ALI HAIDER RIZVI
Aspiration Statement
My career aspiration is to be a Software Engineer and an Al Developer. To do this, I have worked hard on my problem solving and competitive programming skills and also developed a deep understanding of Al, Computer Vision, and Deep Learning.
Core Skills
- Python
- Deep Learning/Tensorflow
- SQL (Structured Query Language)
- Flask
- API Development
Academic Awards / Achievements
- 2nd place, International Collegiate Programming Contest (ICPC) 2021
- Dean's List, Spring 2019
- HU-TOPS Scholar (Habib University's Talent Outreach, Promotion and Support Program)
Experience
Leadership / Meta-curricular
- 2nd Place, Google Hash Code 2020
- Finance Chair, Student Travel Grant Committee —Habib University
- General Secretary, ACM Chapter — Habib University
Internship / Volunteer Work
- Computer Vision Research Engineer - Motive
- Associate Software Development Engineer - Securiti
- Empathic Computing Lab - Research Intern (January 2022 — March 2022)
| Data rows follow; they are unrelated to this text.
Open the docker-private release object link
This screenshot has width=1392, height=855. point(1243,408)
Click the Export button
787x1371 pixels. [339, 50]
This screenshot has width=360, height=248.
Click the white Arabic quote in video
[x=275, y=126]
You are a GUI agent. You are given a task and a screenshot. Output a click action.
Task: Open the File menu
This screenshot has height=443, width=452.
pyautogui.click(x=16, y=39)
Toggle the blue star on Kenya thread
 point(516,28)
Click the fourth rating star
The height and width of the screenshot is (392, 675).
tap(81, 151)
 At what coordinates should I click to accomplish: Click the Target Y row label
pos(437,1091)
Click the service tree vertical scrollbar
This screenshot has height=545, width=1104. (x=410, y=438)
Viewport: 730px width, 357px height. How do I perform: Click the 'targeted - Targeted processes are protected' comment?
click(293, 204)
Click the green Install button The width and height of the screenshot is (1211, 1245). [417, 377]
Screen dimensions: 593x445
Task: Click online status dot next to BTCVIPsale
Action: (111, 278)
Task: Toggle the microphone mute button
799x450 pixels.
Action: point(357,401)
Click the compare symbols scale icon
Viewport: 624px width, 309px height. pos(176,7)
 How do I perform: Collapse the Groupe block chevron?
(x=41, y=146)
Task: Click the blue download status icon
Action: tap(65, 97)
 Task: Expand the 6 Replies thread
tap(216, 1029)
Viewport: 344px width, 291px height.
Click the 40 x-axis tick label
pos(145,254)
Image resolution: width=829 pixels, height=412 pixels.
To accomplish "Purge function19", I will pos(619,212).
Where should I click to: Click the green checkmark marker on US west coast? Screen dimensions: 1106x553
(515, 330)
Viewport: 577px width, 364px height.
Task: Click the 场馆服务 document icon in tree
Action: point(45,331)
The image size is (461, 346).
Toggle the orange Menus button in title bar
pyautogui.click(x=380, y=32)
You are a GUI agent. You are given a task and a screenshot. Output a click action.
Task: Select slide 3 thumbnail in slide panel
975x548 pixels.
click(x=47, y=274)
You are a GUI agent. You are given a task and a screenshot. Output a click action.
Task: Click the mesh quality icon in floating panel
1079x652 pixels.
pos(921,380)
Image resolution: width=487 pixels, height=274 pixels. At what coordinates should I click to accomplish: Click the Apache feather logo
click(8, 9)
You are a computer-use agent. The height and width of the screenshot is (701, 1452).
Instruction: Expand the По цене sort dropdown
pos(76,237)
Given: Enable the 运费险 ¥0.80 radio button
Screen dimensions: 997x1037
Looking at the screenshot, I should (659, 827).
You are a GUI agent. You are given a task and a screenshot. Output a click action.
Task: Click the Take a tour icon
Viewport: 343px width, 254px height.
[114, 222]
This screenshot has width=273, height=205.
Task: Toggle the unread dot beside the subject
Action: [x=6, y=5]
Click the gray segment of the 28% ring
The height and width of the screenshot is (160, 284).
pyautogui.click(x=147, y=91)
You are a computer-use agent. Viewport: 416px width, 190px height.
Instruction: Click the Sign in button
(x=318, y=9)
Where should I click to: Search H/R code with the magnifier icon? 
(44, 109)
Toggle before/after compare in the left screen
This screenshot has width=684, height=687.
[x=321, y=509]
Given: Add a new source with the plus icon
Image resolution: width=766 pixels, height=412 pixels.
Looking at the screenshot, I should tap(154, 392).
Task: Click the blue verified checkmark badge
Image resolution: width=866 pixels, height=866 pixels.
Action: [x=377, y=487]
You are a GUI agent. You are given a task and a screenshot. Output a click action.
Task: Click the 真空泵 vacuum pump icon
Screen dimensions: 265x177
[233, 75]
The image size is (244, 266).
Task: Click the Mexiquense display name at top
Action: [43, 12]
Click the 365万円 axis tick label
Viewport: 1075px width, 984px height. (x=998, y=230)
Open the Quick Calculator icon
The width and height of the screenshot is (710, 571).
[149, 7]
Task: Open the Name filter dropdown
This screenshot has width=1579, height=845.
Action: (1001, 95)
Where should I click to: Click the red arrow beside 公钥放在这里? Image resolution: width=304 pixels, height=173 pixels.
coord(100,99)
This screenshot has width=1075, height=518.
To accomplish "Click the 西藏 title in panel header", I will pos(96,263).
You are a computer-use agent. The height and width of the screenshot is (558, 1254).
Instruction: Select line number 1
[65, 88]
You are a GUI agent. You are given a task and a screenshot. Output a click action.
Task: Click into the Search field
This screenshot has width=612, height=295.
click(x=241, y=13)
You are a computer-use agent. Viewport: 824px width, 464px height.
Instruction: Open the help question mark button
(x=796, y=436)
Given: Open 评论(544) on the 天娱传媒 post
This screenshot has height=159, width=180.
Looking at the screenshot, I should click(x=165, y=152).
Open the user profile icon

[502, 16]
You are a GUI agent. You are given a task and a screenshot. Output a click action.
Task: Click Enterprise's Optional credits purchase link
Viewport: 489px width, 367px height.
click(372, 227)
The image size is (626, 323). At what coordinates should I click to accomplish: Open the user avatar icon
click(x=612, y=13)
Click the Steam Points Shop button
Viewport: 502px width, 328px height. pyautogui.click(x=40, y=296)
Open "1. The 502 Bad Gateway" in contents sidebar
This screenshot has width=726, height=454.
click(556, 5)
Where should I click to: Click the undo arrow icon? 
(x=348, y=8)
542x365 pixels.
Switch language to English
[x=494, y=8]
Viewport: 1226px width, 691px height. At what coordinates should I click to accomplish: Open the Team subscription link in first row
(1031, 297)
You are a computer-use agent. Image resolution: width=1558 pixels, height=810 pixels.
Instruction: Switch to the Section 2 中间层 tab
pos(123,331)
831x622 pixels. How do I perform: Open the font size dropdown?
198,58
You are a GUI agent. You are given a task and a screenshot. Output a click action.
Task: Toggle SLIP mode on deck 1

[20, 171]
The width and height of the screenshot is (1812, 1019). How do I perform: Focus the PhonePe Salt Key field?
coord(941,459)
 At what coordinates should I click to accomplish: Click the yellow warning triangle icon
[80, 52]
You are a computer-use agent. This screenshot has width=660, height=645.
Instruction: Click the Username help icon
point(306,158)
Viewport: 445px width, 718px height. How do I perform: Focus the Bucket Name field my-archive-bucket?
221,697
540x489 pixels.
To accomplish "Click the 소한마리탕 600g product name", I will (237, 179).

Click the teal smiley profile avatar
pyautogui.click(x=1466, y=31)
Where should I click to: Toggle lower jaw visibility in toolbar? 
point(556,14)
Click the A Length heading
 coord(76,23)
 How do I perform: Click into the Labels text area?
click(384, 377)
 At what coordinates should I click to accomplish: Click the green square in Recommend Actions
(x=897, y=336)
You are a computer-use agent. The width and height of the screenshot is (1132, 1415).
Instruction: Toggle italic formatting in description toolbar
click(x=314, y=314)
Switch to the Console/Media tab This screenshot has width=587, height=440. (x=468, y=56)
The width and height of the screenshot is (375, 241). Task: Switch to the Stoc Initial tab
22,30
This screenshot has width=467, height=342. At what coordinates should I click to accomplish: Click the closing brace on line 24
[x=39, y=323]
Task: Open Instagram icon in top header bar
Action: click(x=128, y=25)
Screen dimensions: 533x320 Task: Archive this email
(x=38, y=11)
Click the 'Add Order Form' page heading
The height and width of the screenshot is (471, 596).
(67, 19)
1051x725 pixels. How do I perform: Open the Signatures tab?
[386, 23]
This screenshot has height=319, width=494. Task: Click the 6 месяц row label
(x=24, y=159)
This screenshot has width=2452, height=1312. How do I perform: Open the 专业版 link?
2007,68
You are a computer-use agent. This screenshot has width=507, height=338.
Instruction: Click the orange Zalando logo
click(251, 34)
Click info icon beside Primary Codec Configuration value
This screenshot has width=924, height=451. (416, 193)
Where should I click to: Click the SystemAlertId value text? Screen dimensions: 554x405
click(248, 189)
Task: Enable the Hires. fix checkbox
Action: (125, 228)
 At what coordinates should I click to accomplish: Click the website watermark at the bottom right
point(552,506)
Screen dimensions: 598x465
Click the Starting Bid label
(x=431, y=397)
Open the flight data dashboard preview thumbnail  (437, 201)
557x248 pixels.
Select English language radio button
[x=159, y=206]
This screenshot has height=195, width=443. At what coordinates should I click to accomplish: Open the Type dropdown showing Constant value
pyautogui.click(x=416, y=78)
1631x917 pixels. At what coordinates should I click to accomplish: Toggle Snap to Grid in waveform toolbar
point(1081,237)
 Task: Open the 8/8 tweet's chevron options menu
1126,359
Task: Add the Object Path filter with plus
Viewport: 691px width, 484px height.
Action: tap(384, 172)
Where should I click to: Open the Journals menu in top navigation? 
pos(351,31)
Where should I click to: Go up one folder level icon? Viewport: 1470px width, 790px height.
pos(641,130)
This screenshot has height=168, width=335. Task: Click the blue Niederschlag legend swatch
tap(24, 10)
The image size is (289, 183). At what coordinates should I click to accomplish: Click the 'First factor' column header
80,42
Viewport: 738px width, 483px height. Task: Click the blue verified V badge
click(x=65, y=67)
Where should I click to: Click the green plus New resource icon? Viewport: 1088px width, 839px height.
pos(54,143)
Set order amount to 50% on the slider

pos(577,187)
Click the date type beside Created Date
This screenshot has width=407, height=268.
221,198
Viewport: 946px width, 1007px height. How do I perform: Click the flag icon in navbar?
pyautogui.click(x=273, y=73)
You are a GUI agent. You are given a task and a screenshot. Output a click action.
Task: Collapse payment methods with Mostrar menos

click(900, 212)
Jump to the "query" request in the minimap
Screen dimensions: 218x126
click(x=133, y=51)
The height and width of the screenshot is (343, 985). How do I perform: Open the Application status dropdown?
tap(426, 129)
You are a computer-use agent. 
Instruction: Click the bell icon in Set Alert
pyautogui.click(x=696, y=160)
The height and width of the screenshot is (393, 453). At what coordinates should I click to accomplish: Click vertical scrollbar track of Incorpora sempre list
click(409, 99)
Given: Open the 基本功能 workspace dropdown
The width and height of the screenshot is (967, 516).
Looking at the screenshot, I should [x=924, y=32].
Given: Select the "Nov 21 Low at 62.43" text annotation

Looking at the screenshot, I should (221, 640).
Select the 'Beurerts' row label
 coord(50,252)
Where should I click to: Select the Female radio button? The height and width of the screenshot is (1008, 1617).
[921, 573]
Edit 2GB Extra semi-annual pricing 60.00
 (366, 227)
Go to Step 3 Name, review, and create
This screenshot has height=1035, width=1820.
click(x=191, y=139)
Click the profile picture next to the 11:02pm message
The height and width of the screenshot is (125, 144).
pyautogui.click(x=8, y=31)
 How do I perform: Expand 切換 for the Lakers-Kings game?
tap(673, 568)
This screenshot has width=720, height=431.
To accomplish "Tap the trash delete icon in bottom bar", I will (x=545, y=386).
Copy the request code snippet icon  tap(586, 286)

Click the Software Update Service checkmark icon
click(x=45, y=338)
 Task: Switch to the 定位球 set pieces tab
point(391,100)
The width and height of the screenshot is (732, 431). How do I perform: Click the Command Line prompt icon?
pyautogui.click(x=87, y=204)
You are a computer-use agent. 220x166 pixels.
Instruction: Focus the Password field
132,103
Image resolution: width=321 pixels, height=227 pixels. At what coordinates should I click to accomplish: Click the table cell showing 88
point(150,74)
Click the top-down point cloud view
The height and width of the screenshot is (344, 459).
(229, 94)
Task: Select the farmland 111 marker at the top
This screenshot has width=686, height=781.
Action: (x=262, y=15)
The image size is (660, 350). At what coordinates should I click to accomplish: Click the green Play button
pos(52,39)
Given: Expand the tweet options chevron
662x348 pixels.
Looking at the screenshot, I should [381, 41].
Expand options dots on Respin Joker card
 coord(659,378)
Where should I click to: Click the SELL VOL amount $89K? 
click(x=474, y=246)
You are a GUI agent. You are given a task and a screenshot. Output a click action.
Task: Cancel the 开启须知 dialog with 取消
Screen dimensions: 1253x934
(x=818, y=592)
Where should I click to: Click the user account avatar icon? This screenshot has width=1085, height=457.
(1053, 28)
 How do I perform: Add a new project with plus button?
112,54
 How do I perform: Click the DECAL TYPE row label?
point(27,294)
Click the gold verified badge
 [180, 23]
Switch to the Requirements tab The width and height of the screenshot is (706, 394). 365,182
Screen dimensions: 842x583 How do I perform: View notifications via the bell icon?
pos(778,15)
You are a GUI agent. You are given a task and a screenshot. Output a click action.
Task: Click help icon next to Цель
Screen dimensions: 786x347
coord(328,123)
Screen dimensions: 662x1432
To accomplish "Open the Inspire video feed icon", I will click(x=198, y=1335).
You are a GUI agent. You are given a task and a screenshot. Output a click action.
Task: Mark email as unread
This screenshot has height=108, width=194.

- Folio3 - Software Engineering Intern (July 2021 — September 2021)
- Analogue - Software Engineering Intern (May 2020 — August 2020)
- Empathic Computing Lab - Virtual Research Internship
Publications / Creative Projects
- Lead Habib University RoboCup Soccer Simulation 3D team for the Robocup competition
Final Year Project
Project Title
Compression Based Perceiver
Description
Biological systems perceive the world by processing high-dimensional inputs from modalities as diverse as vision, audio, touch, etc. However, the perception models in Deep Learning are designed for individual modalities, often relying on domain-specific assumptions. These assumptions introduce helpful biases, but also lock models to individual modalities. The Perceiver, developed by Google DeepMind,is a multi-modal architecture that has low biases, allowing it to scale to multi-modal inputs. However, the architecture is extremely expensive in computational resources, meaning that it cannot be used in most practical applications. The Compression-Based Perceiver is a novel architecture for Computer Vision problems and building up from Google and DeepMind's Perceiver. Our research question evaluates and investigates this architecture and our hypothesis is that if a compression block can compute efficient lower-dimensional data representations, the architecture will be more resource optimized and will remain independent of the input modality, and still maintain comparable accuracy metrics.